To have Furhat say something, use:

furhat.say("Some text")

Behind the scenes, say is calling a say-state that will send an event to the synthesizer to synthesize the text, and then return when the synthesizer is done. This means that your application will continue receiving events while speaking.

Speech synthesis actions are added to a speech synthesis queue. If the queue is empty (i.e., the system is silent), it is synthesized directly, otherwise it will be played when the currently queued utterances are completed. You can control this behavior as described below.

Controlling speech

Two ways of controlling the start of the speech synthesis exists through the following flags:

  • abort: Abort the current speech queue (empty it), and play the new utterance directly. (Default is false)
  • ifsilent: Will only synthesize the utterance if the queue is currently empty. (Default is false)
furhat.say("Hello there", abort = true) // Aborts the current speech and immediately starts speaking this utterance
furhat.say("My name is Furhat", ifsilent = true) // Speaks only if system is currently not speaking

Async speech

The synthesis action is by default blocking, which means that the synthesis is completed before the next action is taking place. If you want to continue with the next action immediately, you can pass the async parameter:

furhat.say("Some other text", async = true) // whatever comes after here will be executed immediately

Stopping speech

You can make Furhat stop speaking with the following action:

furhat.stopSpeaking()

Utterances

The furhat.say and furhat.ask (see further down) commands also support more complex speech actions, called Utterances. Utterances allows you to combine speech with behaviors or events that should be mixed with the spoken utterances, as well as randomly selected parts, and audio files.

You can define utterances as objects, and then use them in a furhat.say:

val greeting = utterance {
    +"Hi there,"
    +Gestures.Smile
    +"nice to meet you"
}
furhat.say(greeting)

Or you can use them inline:

furhat.say({
    +"You can pick up your order"
    +glance(Location.LEFT)
    +"over there"})

The advantage of adding actions in one single utterance like this, compared to splitting it upp in several furhat.say commands, is that the prosody of the utterance will sound better, since it will be synthesized as one complete utterance. Also, it makes it easier to package the utterance into one object.

Note that the behaviors will be executed asynchronously, so the system will not wait for the behavior to be complete before continuing.
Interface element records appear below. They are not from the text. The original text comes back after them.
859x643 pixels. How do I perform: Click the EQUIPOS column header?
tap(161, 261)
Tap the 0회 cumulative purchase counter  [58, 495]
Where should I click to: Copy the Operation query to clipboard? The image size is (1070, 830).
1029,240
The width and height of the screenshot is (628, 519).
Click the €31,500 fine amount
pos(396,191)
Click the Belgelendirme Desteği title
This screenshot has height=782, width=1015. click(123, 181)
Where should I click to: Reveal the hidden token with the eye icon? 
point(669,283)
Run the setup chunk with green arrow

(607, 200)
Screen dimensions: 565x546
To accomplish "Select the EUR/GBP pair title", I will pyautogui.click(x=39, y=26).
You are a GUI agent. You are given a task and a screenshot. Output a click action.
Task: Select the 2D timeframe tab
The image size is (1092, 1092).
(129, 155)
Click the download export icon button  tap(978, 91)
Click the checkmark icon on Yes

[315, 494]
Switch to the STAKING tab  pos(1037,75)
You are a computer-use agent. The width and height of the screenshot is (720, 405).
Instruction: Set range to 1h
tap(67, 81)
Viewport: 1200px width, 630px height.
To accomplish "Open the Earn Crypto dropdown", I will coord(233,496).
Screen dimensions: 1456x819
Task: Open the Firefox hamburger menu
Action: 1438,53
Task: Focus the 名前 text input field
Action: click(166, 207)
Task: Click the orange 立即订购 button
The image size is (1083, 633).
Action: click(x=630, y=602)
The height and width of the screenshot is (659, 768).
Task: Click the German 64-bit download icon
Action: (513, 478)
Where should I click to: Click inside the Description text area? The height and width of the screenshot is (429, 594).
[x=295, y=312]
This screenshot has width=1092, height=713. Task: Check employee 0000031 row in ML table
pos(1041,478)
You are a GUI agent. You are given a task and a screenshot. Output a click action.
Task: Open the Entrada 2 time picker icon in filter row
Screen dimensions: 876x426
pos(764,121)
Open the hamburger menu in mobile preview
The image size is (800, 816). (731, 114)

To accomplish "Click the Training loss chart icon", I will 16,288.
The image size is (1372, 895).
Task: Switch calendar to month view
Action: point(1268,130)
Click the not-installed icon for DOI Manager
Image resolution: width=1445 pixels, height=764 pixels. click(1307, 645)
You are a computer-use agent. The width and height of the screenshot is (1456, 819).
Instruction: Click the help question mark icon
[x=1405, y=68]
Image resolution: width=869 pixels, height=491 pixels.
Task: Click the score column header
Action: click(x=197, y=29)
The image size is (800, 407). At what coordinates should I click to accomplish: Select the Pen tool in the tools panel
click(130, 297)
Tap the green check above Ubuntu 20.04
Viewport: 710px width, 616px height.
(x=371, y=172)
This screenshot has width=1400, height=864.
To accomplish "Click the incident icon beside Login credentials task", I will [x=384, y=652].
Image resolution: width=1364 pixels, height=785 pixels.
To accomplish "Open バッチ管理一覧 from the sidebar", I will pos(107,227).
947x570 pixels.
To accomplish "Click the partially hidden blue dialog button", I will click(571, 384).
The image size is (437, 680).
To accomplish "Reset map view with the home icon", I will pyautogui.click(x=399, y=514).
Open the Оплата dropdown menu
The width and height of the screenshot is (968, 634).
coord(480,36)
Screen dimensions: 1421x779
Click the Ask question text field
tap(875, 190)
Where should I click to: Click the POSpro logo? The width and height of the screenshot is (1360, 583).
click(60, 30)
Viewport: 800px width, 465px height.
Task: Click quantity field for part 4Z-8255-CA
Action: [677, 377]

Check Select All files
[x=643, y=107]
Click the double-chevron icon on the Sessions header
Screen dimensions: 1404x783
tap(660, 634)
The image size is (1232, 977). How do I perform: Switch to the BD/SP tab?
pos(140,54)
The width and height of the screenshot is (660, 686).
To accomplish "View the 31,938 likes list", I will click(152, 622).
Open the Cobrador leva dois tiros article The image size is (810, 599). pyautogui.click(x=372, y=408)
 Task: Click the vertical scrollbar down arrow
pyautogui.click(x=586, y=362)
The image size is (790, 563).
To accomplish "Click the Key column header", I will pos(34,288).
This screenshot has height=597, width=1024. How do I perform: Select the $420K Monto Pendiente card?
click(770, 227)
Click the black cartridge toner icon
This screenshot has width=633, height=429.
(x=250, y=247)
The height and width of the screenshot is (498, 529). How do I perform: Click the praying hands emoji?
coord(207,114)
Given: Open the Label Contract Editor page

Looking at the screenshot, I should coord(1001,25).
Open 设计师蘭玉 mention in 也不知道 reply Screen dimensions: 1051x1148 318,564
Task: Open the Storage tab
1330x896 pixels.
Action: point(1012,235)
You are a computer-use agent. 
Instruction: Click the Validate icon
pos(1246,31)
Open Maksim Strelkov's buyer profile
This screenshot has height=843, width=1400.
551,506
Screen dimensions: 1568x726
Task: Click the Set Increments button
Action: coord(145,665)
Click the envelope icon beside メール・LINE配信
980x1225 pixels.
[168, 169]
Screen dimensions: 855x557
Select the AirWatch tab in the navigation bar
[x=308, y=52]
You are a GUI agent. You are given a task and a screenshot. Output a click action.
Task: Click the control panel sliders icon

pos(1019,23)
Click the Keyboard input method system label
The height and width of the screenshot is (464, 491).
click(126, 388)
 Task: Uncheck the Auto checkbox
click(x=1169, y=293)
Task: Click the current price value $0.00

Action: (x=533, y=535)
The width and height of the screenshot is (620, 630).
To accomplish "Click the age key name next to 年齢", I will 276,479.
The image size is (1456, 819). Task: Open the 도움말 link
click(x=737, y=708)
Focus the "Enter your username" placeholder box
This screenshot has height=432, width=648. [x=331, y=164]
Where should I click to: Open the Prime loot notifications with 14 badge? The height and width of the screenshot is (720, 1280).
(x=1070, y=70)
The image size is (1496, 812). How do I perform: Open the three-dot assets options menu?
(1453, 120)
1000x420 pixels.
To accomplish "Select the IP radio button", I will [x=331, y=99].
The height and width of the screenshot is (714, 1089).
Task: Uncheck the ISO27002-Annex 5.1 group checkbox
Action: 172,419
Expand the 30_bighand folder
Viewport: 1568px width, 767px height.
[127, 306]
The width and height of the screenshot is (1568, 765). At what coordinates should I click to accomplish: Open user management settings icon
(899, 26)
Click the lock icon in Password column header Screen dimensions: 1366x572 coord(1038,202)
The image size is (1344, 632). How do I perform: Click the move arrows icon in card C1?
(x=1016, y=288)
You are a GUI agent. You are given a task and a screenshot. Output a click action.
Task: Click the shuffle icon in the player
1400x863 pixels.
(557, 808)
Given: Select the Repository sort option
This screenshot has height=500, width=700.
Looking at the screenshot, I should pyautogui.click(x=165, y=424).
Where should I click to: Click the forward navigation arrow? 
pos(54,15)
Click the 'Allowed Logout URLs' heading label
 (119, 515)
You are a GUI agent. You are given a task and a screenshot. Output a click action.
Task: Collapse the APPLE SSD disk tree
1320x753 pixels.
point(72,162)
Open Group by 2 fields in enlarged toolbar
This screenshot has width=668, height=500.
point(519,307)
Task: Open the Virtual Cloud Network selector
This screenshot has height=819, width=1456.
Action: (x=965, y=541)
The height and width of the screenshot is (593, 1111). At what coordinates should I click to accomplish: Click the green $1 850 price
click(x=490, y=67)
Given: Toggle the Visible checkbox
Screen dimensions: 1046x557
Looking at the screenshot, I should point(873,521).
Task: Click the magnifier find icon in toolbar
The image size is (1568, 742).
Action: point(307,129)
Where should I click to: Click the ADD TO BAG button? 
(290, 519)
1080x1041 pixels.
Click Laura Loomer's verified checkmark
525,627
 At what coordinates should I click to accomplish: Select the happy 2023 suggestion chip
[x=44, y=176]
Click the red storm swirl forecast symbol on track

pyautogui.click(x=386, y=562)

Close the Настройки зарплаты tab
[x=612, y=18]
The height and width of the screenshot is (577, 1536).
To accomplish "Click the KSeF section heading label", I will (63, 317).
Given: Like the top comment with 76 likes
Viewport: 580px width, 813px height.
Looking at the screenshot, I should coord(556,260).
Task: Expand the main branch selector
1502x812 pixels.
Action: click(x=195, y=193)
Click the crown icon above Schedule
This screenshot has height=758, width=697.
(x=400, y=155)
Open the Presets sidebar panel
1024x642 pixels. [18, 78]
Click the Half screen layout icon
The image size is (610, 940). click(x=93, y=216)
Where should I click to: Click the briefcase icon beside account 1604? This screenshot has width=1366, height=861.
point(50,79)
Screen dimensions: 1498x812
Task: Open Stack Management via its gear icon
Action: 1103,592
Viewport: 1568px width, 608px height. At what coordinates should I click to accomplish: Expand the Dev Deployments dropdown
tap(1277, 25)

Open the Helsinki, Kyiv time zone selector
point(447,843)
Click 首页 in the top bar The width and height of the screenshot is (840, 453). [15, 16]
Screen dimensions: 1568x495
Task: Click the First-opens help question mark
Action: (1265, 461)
Kotlin also allows you to easily make parametrized utterances:

fun tellPrice(number: Int) = utterance {
    +"It costs $number dollars"
}
furhat.say(tellPrice(500))

Apart from gestures and glances (as shown above), you can add any closure of your choice in the utterance. If you enclose it in the "behavior" method call, you will have access to flow-related methods such as "send" (which allows you to send events in the middle of the utterance).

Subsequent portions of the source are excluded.